-- Records of locating words and elements --
* * * * * * *
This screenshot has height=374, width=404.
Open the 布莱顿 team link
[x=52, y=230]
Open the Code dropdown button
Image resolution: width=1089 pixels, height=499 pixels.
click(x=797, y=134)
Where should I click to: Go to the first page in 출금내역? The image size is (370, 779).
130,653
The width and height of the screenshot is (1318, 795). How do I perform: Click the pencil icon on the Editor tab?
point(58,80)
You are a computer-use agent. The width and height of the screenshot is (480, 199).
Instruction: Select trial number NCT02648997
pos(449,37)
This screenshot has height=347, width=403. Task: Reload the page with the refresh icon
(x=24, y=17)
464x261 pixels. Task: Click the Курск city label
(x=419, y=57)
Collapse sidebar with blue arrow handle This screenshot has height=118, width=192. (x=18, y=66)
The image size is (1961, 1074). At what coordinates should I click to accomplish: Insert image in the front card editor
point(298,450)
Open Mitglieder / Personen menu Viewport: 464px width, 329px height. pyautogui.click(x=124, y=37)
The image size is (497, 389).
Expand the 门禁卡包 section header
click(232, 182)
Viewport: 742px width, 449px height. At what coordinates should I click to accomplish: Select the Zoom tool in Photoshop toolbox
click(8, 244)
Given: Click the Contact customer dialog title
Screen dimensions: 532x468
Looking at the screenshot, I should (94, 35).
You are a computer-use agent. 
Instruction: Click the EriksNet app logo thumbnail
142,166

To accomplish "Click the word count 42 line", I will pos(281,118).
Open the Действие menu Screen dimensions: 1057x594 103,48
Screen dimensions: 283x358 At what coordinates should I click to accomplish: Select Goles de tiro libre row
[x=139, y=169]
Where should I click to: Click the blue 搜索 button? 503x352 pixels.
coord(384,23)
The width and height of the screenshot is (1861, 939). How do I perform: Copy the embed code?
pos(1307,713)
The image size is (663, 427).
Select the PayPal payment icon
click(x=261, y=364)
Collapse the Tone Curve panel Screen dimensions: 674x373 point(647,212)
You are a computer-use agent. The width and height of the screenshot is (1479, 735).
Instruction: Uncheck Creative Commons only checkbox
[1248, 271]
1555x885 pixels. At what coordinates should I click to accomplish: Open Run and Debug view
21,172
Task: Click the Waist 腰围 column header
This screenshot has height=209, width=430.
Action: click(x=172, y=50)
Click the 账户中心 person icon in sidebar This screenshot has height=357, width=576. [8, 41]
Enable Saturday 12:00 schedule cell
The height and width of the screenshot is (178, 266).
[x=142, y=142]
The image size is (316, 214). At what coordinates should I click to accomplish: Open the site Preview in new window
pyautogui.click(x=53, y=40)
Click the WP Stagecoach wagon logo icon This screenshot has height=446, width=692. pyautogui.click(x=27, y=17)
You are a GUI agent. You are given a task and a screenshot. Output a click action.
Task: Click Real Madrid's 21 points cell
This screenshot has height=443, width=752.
* * * * * * *
-- WHAT TO DO --
Can you reproduce the rows above word for word, starting with the line that contains "Given: Click the" and going on through the line that contains "[1248, 271]"?

-- FULL RESPONSE --
Given: Click the Contact customer dialog title
Screen dimensions: 532x468
Looking at the screenshot, I should (94, 35).
You are a computer-use agent. 
Instruction: Click the EriksNet app logo thumbnail
142,166

To accomplish "Click the word count 42 line", I will pos(281,118).
Open the Действие menu Screen dimensions: 1057x594 103,48
Screen dimensions: 283x358 At what coordinates should I click to accomplish: Select Goles de tiro libre row
[x=139, y=169]
Where should I click to: Click the blue 搜索 button? 503x352 pixels.
coord(384,23)
The width and height of the screenshot is (1861, 939). How do I perform: Copy the embed code?
pos(1307,713)
The image size is (663, 427).
Select the PayPal payment icon
click(x=261, y=364)
Collapse the Tone Curve panel Screen dimensions: 674x373 point(647,212)
You are a computer-use agent. The width and height of the screenshot is (1479, 735).
Instruction: Uncheck Creative Commons only checkbox
[1248, 271]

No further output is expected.